The load factor is the most commonly used measure of an airline’s capacity utilization and is calculated by multiplying capacity and traffic. A higher load factor indicates better utilization of aircraft capacity.
As discussed in the previous articles, Delta Air Lines (DAL) witnessed a huge outage in August that resulted in its utilization declining by 2.9% in August 2016. However, year-to-date (or YTD), the scenario is different. Since capacity growth in the past eight months has matched traffic growth, utilization has remained almost flat. YTD in August 2016, utilization has fallen by 0.5%.
DAL’s legacy peers like American Airlines (AAL), United Continental (UAL), Alaska Air (ALK), and most regional players including Southwest Airlines (LUV) and JetBlue Airways (JBLU) have been plagued with declining utilization.
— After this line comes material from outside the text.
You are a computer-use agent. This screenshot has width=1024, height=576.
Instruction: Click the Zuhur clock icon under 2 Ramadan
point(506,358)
Yield is the revenue earned per seat mile. Domestic yields especially remain weak. This has been adversely affected by increasing competition and seat oversupply in the industry, which has led to reduced airfares. In addition, DAL also had hedge losses on the Japanese yen during the month.
Unit revenues follow
As a result, DAL’s passenger unit revenue per available seat mile (or PRASM) fell by 9.5% in August 2016. DAL attributed two percentage points of this decline to the computer outage. An increase in PRASM validates the airline’s ability to generate higher revenue per seat. This is essential to increase margins.
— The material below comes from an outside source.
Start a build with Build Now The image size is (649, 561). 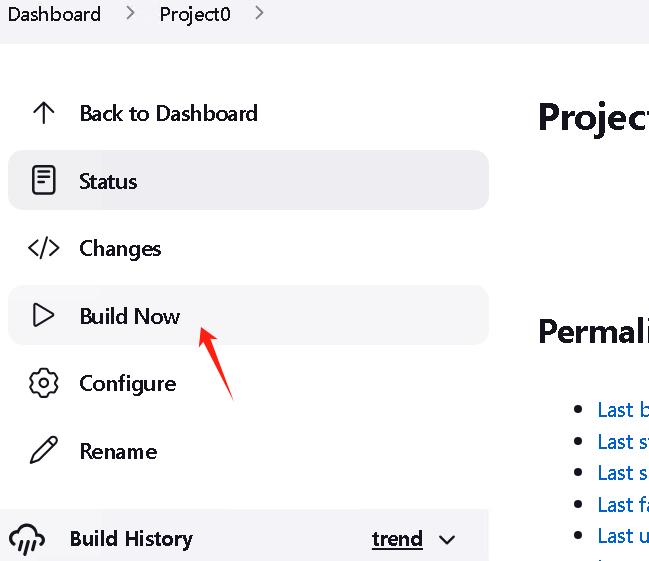coord(248,315)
For 3Q16, DAL has forecasted a decline of 4%–6%. However, given the outage, we expect DAL to revise its guidance. Also, achieving this forecast would mean a steep comeback in the next two months, which most investors think is a difficult task.
However, analysts also feel that Delta may soon report improved unit revenues given that many airlines are reducing fall capacity to better match supply and demand. Also, airlines have increased airfares in 2016, which will help improve yields to some extent.
Delta forms ~1% of the Large Cap Growth AlphaDEX ETF (FTC).